## What the task asks
Render the part of the rows below that opens with the line containing "Image resolution: width=797" and closes with the line containing "Looking at the screenshot, I should point(21,91).", both included, as a JSON list of strings with one string per line. Leave out blank lines.

========================================================================

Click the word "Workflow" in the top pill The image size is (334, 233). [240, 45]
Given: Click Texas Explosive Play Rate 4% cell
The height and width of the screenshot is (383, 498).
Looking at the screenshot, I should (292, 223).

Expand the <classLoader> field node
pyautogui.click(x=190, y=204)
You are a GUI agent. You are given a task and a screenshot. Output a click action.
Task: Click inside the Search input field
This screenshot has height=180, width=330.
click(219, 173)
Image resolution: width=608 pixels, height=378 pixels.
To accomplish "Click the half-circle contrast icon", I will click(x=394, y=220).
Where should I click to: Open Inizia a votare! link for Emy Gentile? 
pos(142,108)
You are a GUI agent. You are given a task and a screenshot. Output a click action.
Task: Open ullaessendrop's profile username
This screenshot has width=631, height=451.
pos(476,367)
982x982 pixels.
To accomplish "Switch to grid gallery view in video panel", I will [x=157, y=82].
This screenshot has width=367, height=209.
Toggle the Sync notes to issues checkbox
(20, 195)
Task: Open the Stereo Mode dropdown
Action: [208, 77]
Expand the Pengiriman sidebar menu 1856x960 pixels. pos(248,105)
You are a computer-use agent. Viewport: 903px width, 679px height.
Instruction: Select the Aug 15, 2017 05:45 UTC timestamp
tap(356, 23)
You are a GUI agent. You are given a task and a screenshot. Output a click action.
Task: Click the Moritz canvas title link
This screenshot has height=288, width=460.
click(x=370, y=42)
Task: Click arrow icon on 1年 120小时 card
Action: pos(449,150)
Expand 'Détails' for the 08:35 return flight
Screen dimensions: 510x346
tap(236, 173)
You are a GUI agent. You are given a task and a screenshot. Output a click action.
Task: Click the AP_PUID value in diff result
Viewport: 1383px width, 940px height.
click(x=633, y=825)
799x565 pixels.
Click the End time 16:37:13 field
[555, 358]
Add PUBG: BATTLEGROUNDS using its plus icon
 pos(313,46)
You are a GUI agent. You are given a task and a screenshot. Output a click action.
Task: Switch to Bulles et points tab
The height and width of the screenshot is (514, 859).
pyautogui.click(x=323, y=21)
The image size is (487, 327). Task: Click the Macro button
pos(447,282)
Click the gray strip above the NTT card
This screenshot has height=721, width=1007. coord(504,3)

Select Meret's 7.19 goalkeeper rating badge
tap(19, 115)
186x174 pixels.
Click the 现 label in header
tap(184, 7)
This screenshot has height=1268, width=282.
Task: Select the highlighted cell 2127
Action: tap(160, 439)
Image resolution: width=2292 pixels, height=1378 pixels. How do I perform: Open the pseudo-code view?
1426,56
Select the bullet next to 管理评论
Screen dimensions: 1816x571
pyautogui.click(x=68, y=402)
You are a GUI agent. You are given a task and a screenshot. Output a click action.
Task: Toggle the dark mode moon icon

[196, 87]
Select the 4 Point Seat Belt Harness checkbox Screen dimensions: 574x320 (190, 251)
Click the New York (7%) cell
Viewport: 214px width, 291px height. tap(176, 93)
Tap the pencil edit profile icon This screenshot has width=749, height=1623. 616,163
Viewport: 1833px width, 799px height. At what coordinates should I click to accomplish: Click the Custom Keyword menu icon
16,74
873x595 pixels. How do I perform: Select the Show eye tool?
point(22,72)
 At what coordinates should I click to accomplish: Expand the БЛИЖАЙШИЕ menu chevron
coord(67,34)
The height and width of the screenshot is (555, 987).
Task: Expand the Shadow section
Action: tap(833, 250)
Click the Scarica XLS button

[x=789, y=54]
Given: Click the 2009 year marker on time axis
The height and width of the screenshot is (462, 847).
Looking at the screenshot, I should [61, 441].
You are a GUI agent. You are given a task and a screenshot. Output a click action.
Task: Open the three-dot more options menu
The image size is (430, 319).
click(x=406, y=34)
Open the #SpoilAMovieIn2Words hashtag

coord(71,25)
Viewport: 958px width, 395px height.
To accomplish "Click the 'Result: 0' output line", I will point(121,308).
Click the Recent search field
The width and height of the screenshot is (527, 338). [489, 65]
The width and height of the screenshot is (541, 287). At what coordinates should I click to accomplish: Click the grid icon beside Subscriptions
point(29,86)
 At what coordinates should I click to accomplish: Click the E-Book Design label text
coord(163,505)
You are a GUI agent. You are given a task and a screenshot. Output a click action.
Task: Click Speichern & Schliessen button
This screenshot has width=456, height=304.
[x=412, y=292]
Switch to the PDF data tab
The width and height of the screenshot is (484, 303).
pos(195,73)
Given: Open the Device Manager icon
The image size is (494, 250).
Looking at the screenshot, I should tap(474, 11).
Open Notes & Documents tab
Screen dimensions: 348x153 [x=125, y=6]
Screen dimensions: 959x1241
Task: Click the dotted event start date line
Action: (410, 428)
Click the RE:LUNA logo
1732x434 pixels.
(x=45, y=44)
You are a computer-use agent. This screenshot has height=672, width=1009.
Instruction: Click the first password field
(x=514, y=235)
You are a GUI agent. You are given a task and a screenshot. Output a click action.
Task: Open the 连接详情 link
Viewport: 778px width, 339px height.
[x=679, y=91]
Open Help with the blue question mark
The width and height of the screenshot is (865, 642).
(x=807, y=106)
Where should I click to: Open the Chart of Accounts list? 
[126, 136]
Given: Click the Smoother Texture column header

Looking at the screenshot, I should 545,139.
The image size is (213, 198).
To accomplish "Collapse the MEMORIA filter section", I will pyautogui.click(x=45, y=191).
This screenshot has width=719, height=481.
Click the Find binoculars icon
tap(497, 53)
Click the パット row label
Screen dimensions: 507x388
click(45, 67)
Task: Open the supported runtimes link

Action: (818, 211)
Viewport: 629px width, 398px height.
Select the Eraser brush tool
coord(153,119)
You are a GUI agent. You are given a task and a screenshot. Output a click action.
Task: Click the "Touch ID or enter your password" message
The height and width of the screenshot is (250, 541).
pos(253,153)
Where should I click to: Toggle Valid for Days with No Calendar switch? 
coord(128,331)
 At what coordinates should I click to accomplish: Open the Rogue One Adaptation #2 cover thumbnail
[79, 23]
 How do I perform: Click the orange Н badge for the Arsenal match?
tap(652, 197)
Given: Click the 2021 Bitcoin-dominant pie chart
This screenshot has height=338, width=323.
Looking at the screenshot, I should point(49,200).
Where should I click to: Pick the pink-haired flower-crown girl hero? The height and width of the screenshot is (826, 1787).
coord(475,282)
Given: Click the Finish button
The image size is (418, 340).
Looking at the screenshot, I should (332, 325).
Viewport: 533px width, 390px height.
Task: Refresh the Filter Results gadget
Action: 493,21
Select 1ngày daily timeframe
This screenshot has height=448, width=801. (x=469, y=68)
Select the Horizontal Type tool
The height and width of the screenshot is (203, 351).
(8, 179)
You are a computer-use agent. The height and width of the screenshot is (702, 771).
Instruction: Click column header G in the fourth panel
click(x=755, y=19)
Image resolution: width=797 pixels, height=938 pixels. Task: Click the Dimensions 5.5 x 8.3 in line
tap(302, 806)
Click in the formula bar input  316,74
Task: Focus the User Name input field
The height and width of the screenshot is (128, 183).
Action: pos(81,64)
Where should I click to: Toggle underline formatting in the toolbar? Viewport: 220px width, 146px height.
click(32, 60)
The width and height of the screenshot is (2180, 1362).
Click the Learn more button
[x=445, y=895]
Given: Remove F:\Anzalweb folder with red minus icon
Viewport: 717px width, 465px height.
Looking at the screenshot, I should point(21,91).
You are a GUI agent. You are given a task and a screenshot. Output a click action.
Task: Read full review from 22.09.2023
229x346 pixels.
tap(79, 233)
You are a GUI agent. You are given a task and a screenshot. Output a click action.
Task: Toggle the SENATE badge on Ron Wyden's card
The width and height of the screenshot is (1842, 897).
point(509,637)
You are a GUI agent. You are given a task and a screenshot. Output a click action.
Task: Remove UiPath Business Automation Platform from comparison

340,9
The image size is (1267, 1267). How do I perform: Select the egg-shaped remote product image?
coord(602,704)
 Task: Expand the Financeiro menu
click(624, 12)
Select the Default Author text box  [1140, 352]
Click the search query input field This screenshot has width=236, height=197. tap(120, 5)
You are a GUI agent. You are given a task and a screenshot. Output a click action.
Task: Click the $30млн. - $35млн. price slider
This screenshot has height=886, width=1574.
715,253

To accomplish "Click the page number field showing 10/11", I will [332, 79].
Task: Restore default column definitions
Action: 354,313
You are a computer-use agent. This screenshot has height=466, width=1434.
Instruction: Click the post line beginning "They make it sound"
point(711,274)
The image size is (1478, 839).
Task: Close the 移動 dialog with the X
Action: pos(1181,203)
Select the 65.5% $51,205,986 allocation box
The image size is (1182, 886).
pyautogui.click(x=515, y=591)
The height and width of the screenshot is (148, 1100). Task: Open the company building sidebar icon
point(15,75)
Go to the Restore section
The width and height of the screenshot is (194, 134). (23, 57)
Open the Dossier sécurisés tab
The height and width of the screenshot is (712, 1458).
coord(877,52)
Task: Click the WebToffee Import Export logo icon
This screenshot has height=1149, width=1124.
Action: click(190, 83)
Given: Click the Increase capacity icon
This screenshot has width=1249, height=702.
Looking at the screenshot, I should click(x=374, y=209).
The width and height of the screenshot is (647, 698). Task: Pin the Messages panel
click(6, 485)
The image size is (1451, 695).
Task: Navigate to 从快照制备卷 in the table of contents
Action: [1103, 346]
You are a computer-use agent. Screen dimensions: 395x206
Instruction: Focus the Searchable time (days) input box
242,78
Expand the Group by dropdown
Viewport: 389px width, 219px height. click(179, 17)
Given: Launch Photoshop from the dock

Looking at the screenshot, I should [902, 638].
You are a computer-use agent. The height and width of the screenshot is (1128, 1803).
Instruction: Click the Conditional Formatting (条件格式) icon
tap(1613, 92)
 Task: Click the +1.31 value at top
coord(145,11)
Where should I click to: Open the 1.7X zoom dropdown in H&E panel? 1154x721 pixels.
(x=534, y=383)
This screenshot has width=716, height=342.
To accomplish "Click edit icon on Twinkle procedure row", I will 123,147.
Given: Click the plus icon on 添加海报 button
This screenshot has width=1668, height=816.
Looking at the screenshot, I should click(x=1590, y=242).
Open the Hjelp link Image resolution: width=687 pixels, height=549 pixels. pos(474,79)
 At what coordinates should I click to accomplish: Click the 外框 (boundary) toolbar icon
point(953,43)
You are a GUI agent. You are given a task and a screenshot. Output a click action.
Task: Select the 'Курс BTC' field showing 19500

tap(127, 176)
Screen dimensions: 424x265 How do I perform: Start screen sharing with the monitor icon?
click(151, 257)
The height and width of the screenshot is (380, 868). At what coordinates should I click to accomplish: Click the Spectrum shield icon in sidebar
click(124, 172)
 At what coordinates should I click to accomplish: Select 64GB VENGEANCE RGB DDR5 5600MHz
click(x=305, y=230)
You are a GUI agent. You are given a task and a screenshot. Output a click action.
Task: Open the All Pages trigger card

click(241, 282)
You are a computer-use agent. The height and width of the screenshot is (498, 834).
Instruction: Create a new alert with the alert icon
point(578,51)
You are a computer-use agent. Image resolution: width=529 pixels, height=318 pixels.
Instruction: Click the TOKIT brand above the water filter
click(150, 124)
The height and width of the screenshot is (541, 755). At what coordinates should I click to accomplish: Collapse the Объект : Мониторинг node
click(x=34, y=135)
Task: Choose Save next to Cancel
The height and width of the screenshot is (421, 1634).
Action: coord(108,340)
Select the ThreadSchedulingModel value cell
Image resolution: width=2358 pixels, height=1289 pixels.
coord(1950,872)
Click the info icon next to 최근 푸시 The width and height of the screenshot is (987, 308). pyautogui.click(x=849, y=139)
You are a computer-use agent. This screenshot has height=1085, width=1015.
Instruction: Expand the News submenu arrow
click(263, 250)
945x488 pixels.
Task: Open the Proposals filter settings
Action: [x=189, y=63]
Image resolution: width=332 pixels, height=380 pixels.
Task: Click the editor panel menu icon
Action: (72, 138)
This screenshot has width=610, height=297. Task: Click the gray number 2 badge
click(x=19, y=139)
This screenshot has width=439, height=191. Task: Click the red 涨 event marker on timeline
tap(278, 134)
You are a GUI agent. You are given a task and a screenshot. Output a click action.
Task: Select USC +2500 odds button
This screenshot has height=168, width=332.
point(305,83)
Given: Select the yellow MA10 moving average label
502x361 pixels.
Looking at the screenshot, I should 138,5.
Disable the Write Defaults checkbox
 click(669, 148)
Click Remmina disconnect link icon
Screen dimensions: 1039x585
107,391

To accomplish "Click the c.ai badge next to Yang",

========================================================================

## Correct output
[
  "Image resolution: width=797 pixels, height=938 pixels. Task: Click the Dimensions 5.5 x 8.3 in line",
  "tap(302, 806)",
  "Click in the formula bar input  316,74",
  "Task: Focus the User Name input field",
  "The height and width of the screenshot is (128, 183).",
  "Action: pos(81,64)",
  "Where should I click to: Toggle underline formatting in the toolbar? Viewport: 220px width, 146px height.",
  "click(32, 60)",
  "The width and height of the screenshot is (2180, 1362).",
  "Click the Learn more button",
  "[x=445, y=895]",
  "Given: Remove F:\\Anzalweb folder with red minus icon",
  "Viewport: 717px width, 465px height.",
  "Looking at the screenshot, I should point(21,91)."
]